What is expected » Could you rewrite the records from the first line through the line holding "Describe the element at coordinates (32, 129)", inclusive, renaming "Year" to "Month" and leaving everything else unchanged?

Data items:
....
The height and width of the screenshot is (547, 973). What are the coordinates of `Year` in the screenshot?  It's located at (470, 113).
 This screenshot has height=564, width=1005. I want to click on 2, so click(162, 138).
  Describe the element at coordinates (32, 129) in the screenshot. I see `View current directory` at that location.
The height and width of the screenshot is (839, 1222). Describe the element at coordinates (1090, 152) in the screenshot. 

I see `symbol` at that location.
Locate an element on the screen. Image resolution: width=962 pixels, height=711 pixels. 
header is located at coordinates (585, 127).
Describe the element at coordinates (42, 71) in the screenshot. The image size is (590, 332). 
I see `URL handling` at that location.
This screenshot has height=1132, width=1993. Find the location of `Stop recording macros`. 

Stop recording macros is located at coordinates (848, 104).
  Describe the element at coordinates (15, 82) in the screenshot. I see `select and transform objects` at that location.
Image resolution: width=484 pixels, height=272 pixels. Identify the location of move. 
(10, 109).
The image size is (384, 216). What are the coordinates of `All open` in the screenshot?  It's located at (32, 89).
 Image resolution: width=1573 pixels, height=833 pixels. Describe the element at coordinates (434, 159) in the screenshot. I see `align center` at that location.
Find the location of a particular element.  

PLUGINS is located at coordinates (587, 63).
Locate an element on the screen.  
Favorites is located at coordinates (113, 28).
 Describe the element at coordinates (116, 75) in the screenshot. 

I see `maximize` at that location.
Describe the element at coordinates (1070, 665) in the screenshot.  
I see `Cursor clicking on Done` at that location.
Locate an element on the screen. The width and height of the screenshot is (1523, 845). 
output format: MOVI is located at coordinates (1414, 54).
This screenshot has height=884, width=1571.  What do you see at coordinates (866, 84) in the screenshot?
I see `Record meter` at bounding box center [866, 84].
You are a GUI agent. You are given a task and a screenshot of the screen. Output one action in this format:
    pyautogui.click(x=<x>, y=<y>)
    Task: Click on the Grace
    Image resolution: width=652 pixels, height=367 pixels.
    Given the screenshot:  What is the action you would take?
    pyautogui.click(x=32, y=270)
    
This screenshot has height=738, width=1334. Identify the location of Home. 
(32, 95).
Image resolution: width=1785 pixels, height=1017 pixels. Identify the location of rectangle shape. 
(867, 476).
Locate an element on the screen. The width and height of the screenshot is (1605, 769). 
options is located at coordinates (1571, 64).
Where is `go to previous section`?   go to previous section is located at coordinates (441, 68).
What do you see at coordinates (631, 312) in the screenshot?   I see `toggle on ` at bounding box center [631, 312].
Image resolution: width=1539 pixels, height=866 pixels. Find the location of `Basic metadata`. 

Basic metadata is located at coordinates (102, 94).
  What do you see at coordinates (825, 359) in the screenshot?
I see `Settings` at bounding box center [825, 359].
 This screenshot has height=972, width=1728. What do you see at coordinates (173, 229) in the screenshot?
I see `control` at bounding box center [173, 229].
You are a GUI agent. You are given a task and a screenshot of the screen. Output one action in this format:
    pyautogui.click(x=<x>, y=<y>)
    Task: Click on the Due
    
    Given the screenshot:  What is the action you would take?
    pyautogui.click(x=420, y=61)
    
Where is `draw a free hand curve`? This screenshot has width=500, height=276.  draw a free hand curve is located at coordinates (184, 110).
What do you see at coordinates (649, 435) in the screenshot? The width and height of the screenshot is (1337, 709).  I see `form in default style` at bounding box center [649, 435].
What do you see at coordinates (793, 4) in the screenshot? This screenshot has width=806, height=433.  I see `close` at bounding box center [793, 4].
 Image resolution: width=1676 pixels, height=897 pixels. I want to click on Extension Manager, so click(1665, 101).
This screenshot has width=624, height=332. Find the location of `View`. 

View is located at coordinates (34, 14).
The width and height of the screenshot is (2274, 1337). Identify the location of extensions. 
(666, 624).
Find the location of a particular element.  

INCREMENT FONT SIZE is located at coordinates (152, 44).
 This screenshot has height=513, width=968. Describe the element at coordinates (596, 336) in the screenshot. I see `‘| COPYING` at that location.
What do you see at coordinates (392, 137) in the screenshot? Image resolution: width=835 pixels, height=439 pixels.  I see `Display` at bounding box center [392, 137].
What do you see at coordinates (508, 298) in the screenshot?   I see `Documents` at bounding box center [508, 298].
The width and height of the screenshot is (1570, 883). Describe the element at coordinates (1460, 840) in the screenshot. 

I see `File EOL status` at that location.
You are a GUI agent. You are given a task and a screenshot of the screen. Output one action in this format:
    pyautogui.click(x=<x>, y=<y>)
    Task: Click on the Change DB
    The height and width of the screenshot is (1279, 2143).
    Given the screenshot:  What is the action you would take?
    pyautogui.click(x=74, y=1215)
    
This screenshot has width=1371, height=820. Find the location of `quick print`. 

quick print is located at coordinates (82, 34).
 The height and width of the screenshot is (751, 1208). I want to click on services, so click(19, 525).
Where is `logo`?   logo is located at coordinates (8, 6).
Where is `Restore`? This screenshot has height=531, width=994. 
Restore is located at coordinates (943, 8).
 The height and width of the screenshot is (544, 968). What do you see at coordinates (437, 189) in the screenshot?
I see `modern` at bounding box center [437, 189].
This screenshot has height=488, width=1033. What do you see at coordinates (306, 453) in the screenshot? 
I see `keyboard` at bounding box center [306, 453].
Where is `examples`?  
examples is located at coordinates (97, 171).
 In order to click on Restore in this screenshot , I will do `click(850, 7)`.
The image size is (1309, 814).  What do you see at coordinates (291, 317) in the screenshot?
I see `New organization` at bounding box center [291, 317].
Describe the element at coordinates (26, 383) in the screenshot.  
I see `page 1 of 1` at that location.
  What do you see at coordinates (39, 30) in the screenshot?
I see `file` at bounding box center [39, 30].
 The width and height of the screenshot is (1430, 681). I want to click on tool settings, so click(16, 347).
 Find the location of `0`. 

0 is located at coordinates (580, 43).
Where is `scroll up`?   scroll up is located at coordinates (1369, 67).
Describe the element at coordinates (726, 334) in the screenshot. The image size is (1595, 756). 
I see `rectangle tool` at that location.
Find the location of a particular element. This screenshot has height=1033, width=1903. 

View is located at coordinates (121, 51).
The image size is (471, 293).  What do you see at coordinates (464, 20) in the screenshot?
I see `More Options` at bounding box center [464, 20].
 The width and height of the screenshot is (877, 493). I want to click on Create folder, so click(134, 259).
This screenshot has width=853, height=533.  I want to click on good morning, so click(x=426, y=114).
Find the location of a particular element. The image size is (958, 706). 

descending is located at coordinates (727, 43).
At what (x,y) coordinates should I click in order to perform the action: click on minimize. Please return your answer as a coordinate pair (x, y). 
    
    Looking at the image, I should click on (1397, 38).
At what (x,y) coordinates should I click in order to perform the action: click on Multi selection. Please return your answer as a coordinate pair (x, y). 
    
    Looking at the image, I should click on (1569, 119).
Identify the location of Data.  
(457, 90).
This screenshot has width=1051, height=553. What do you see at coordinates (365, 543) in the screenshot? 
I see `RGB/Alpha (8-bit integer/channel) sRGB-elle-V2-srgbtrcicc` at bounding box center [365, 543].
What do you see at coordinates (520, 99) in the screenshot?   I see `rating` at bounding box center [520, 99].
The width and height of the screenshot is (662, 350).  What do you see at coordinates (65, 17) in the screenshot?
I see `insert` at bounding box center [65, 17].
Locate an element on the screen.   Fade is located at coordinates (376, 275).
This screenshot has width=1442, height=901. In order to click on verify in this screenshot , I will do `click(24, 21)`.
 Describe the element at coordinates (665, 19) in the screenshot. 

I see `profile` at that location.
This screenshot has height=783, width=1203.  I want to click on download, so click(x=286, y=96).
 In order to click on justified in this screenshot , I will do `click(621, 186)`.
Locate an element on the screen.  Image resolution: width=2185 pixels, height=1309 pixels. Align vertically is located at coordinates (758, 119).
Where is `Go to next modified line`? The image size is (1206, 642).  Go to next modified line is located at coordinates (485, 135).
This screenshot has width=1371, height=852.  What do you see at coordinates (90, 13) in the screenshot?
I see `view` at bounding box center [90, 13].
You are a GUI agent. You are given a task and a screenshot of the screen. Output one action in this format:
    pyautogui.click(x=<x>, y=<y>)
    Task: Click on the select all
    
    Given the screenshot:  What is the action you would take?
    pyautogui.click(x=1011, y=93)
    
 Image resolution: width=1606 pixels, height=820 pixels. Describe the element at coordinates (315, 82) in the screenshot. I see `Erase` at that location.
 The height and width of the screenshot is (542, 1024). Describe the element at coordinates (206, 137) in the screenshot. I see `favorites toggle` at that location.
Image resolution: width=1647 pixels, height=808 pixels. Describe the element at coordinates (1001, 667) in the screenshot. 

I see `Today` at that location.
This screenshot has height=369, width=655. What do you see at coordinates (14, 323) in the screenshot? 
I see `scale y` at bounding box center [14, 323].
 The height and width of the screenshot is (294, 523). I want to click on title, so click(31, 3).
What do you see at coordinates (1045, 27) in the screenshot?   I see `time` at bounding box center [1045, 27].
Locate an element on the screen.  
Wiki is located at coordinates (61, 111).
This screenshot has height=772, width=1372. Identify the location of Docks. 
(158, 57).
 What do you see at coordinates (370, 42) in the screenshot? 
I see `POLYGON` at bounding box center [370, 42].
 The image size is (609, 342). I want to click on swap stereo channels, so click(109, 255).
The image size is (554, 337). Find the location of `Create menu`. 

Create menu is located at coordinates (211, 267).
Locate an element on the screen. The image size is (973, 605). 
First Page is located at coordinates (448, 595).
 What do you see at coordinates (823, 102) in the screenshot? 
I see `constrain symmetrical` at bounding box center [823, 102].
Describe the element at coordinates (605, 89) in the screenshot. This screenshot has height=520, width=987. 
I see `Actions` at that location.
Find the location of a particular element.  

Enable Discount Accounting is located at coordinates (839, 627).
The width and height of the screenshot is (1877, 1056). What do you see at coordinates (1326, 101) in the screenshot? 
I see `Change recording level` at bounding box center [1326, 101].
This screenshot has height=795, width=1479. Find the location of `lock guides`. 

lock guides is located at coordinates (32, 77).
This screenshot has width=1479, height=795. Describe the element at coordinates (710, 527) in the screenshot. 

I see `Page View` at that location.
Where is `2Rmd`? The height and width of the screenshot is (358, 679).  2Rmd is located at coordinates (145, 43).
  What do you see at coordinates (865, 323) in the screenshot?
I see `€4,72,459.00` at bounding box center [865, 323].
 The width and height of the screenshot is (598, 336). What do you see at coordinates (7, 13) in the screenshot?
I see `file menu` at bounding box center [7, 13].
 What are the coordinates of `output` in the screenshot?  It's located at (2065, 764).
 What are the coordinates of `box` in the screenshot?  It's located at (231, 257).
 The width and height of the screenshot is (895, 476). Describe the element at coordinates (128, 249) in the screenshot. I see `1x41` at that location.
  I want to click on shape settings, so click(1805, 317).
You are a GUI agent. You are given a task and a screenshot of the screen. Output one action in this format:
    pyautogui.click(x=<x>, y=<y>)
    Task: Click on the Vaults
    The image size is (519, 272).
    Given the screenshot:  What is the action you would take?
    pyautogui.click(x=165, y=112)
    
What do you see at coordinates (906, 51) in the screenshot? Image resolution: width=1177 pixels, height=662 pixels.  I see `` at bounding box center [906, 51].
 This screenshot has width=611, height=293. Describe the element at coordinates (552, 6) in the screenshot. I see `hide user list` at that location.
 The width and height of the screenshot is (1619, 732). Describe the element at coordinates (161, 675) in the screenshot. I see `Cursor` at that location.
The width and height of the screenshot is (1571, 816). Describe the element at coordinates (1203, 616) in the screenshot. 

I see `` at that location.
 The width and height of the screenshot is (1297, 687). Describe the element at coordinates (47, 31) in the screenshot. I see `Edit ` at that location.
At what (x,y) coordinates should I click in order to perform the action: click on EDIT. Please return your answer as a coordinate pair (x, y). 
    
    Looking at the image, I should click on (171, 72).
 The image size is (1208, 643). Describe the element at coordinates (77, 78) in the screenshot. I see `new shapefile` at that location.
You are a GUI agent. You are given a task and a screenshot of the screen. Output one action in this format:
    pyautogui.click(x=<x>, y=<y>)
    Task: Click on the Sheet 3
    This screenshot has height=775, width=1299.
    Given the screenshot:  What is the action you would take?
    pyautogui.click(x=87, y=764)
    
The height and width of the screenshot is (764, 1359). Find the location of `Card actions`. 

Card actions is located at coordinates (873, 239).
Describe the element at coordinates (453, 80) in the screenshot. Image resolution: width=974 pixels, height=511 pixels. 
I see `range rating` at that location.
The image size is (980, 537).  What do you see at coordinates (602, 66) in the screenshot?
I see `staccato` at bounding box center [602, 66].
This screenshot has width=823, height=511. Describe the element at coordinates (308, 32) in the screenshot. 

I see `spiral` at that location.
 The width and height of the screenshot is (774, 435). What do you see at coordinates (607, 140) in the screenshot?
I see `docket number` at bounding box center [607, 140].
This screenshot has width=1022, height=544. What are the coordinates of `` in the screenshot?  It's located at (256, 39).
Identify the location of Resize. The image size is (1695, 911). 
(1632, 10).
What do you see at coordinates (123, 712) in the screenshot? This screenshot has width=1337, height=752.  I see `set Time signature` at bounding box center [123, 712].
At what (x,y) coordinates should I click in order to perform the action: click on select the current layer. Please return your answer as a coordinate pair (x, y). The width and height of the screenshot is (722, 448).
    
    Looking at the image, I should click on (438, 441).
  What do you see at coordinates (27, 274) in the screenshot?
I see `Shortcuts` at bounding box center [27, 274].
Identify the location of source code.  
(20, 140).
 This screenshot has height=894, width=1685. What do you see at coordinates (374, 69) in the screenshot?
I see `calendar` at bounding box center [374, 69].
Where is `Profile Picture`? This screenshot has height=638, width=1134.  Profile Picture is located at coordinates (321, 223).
....
Solution »
The height and width of the screenshot is (547, 973). What are the coordinates of `Month` in the screenshot?  It's located at (470, 113).
 This screenshot has height=564, width=1005. I want to click on 2, so click(162, 138).
  Describe the element at coordinates (32, 129) in the screenshot. I see `View current directory` at that location.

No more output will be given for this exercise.